WORK TO COMPLETE | Which lines below fall between the one containing "service@tradergroup.com.cn (722, 91)" and the one containing "Dealer Portal (23, 2523)"? Repeat them exactly, counting both of those lines, and add nothing else.

(Collected data)

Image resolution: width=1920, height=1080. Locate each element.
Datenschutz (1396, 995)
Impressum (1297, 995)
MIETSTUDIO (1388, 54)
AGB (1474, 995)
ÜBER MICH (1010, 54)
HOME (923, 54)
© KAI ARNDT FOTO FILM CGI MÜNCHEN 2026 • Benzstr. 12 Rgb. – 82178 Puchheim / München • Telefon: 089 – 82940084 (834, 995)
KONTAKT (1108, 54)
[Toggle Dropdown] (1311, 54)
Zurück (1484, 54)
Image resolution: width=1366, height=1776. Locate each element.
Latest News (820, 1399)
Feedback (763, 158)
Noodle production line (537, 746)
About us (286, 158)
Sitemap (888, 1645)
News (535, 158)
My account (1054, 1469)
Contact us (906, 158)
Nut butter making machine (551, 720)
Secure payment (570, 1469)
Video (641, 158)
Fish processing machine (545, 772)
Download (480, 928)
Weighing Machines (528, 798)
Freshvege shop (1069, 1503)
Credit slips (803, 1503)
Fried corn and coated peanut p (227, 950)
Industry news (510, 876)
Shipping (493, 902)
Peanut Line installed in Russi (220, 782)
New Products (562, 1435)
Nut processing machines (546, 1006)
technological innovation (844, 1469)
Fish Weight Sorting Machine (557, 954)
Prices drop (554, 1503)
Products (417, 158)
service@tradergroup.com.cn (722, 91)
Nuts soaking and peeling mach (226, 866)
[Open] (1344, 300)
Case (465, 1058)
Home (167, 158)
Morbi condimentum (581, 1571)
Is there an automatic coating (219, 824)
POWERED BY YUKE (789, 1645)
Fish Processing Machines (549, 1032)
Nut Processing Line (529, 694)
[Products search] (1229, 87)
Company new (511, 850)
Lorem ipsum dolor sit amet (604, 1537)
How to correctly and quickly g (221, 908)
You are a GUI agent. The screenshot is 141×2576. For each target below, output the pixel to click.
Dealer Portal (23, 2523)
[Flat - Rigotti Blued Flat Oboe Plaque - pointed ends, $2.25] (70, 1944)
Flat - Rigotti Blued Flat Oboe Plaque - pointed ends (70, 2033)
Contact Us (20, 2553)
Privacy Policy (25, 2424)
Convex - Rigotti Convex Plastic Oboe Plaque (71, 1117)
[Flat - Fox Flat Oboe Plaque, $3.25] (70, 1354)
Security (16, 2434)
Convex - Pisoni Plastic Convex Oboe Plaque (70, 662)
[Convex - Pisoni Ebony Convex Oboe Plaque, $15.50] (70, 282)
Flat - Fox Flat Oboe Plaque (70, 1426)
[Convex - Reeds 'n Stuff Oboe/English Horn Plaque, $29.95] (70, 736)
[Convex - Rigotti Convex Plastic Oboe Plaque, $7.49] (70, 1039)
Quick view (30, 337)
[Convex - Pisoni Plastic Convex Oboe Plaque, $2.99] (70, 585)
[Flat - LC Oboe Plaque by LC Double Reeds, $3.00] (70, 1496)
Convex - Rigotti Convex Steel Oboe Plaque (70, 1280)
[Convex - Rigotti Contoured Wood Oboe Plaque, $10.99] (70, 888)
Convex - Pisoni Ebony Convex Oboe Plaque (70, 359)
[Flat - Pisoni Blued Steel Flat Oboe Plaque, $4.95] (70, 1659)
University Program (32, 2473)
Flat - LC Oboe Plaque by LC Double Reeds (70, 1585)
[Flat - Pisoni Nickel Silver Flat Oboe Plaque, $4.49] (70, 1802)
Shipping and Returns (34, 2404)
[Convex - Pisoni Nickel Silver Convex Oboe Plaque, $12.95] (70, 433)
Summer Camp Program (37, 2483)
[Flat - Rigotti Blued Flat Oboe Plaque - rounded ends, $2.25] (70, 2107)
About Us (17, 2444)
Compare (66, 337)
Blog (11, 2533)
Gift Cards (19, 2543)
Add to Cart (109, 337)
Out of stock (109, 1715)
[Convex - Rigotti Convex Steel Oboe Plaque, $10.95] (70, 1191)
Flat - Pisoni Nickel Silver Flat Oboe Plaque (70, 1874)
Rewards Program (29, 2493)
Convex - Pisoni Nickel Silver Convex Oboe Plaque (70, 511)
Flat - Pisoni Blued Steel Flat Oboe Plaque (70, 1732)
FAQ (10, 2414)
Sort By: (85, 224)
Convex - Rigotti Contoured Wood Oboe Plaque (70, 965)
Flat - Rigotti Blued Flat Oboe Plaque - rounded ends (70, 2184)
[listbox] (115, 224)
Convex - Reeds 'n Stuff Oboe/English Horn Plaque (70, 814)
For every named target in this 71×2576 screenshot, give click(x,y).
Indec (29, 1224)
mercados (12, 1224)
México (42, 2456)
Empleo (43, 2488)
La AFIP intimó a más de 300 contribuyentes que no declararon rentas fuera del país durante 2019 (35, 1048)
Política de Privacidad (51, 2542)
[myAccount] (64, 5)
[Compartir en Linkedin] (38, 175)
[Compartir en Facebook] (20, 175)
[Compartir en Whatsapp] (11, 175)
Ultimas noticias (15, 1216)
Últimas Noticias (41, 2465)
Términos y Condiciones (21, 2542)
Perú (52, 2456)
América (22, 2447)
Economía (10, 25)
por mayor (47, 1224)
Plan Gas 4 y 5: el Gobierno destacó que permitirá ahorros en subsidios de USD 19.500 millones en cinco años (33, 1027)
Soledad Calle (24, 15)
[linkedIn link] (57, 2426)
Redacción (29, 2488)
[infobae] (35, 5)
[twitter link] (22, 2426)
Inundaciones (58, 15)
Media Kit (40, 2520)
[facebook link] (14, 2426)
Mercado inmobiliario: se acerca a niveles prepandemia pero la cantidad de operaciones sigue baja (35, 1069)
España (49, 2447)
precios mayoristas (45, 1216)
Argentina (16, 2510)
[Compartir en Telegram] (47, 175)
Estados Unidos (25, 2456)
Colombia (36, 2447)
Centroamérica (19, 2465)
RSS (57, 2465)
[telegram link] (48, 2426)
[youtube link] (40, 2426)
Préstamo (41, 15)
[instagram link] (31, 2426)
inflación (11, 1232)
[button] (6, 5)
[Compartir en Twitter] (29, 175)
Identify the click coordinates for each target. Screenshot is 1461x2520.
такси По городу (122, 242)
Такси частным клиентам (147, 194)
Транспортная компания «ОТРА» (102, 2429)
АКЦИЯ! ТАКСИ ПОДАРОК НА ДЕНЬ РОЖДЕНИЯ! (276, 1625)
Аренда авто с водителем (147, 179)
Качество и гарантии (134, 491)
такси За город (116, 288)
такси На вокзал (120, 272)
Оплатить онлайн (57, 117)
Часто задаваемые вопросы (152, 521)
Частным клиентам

OUTPUT OF THE EXERCISE |
service@tradergroup.com.cn (722, 91)
Nuts soaking and peeling mach (226, 866)
[Open] (1344, 300)
Case (465, 1058)
Home (167, 158)
Morbi condimentum (581, 1571)
Is there an automatic coating (219, 824)
POWERED BY YUKE (789, 1645)
Fish Processing Machines (549, 1032)
Nut Processing Line (529, 694)
[Products search] (1229, 87)
Company new (511, 850)
Lorem ipsum dolor sit amet (604, 1537)
How to correctly and quickly g (221, 908)
You are a GUI agent. The screenshot is 141×2576. For each target below, output the pixel to click.
Dealer Portal (23, 2523)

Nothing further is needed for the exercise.